Wednesday, July 5, 2023
47th Annual Macy's Fourth of July Fireworks (musical performances only) (Brad Lachman Productions, Macy's, NBC-TV, aired July 4, 2023)
by Mark Gabrish Conlan • Copyright © 2023 by Mark Gabrish Conlan • All rights reserved
Last night I watched a couple of the Fourth of July specials on TV, including the 47th annual NBC Macy’s Fourth of July Fireworks, mostly from New York City but with a few performances cut in from Nashville, and the 43rd annual A Capitol Fourth concert from Washington, D.C. on PBS. I’ve done this double bill a few times before on previous Fourths of July, watching the musical acts on NBC and then changing channels just before the fireworks start to PBS for the “encore presentation” of A Capitol Fourth from 9:30 to 11 p.m. This also had the advantage for my husband Charles in that he was arriving back home from work at 10:30 p.m., in time to see the fireworks on the PBS program.
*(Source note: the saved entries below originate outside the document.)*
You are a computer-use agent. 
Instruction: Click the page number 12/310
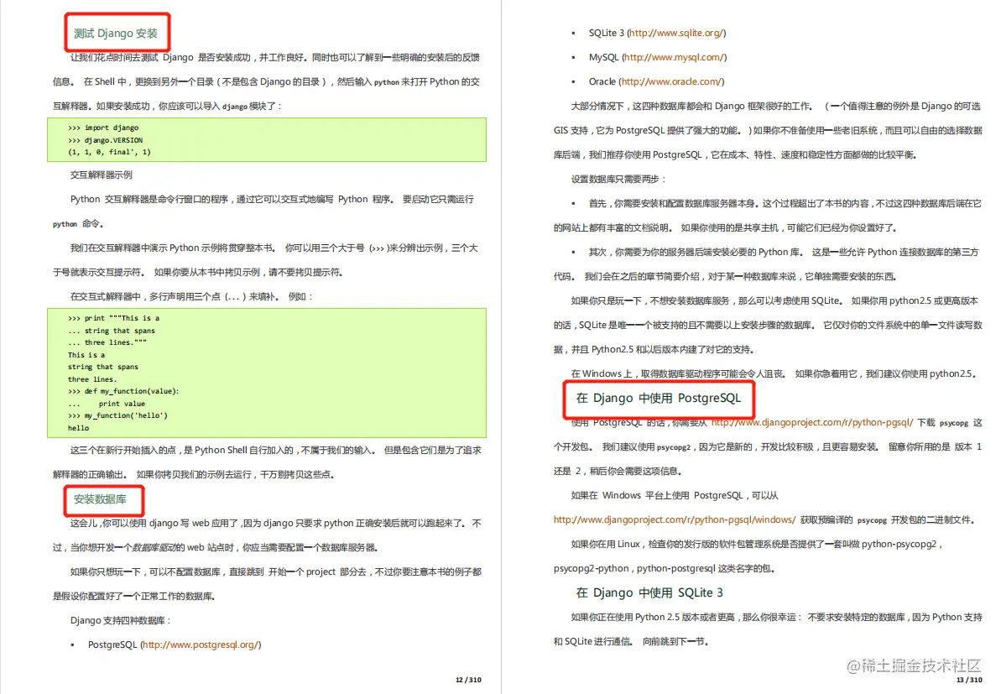469,681
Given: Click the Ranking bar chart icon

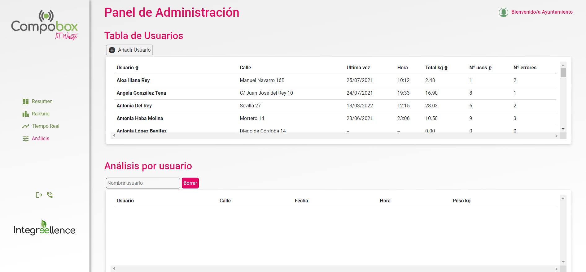Looking at the screenshot, I should 25,114.
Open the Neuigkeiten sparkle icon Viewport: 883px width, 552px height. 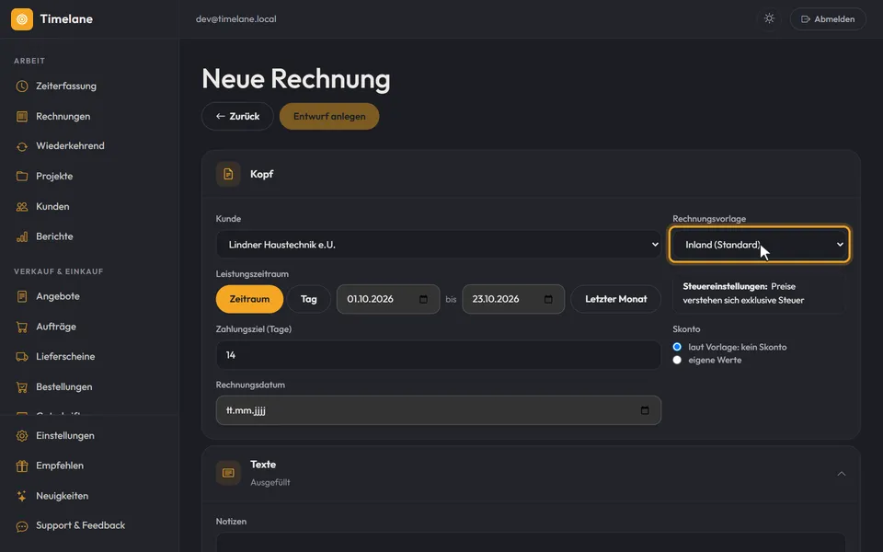tap(22, 496)
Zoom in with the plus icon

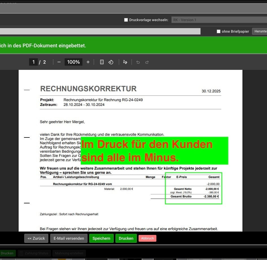click(x=88, y=62)
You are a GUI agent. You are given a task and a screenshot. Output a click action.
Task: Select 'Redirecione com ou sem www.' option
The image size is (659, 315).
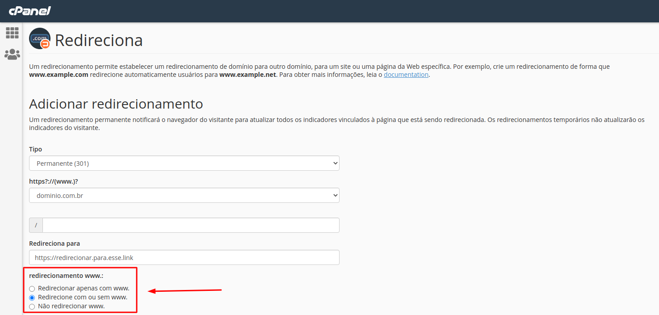click(x=32, y=298)
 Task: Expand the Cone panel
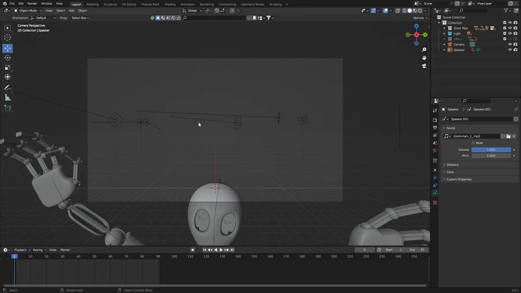pos(450,172)
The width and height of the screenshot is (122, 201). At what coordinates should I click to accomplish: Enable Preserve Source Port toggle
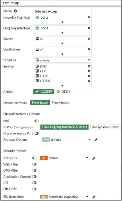(36, 134)
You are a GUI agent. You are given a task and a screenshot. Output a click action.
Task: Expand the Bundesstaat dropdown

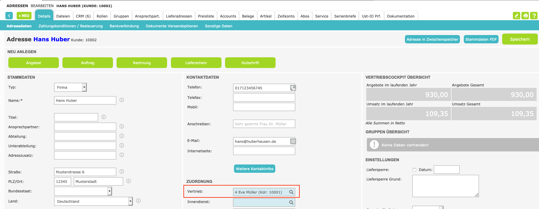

The Macy’s Fourth of July Fireworks show was clearly aimed at a younger demographic than A Capitol Fourth, since virtually all the music (if I may use the term loosely) consisted either of electronic dance-pop or rap, a.k.a. “hip-hop.” (I’ve often joked that this is the one genre of music that has two names, depending on whether or not you like it; it’s “hip-hop” if you like it and “rap” if you don’t.) For some reason, 2023 has been hailed as the “50th anniversary of hip-hop,” though just why the form is regarded to have started in 1973 is beyond me. If you define it broadly, rap is as old as the Greek dramas from 2,500 years ago, in which the actors spoke their lines as rhythmic declamation to backstage percussionists – and records from the early 1930’s exist that are rap in all but name, like Louis Armstrong’s “Reverend Satchelmouth” routine on “That Lonesome Road” (1931) and Fred Astaire’s “The Yam Step” (1938). And according to the Fayetteville Observer in 2020 (https://www.fayobserver.com/story/lifestyle/fort-bragg-life/2020/03/07/first-rap-record-didnrsquot-come-from-sugarhill-gang-it-came-from-fayettevillersquos-bill-curtis-and/112372824/), the first rap record wasn’t made until 1979 – “King Tim III” by Bill Curtis and the Fatback Band – and the first that was a nationwide hit was by another Fayetteville artist, “Rapper’s Delight” by the Sugarhill Gang, also from 1979.
The musical part of the Macy’s Fourth of July Fireworks program began with a song called “Feeling All Right” (though as usual, since there were no announcements or chyrons saying what the songs were called, I’m just guessing the title) by Bebe Rexha, a modern-day pop diva who actually has quite a nice voice but it’s wasted on the lousy material she gets. Here and during her later song, “Call on Me” (a title I’m sure of because it was announced), I found myself wishing she could get better songs that would flatter her voice more. Next was a non-singing promotional segment pushing the NBC show Lopez vs. Lopez, starring Latino comedian George Lopez and his real-life daughter Mayan playing his daughter on the show, and citing the Lopezes as exemplars of the “American Dream” in action. Following that the show cut to Nashville for the first song by Jelly Roll, a jumbo-sized tattoo-covered performer whom I suspect saw a TV appearance by Chris Stapleton and figured, “If a guy that homely can become a country star, so can I.” (That’s actually based on a famous story Robert Mitchum told interviewers; he’d seen a movie starring Humphrey Bogart and said to himself, “If a guy that ugly can become a movie star, so can I.”) Jelly Roll’s solo song was called (apparently) “I Only Talk to God When I Need a Favor,” and later in the evening he did a similarly themed song as a duet with Lainie Wilson, “Somebody Save Me from Myself.” Jelly Roll wore a sleazy-looking T-shirt and shorts, and one got the impression he’d staggered home from a bar on Saturday night, somehow made it home all right, then fallen asleep in his cups and woken up and gone about his day without bothering to change clothes. But I loved his two songs and Wilson’s later solo, “Cooking with Grease,” because they were the only songs on the program that sounded heartfelt and offered real emotion. Everything else was just either boring, clichéd EDM or boring, clichéd rap.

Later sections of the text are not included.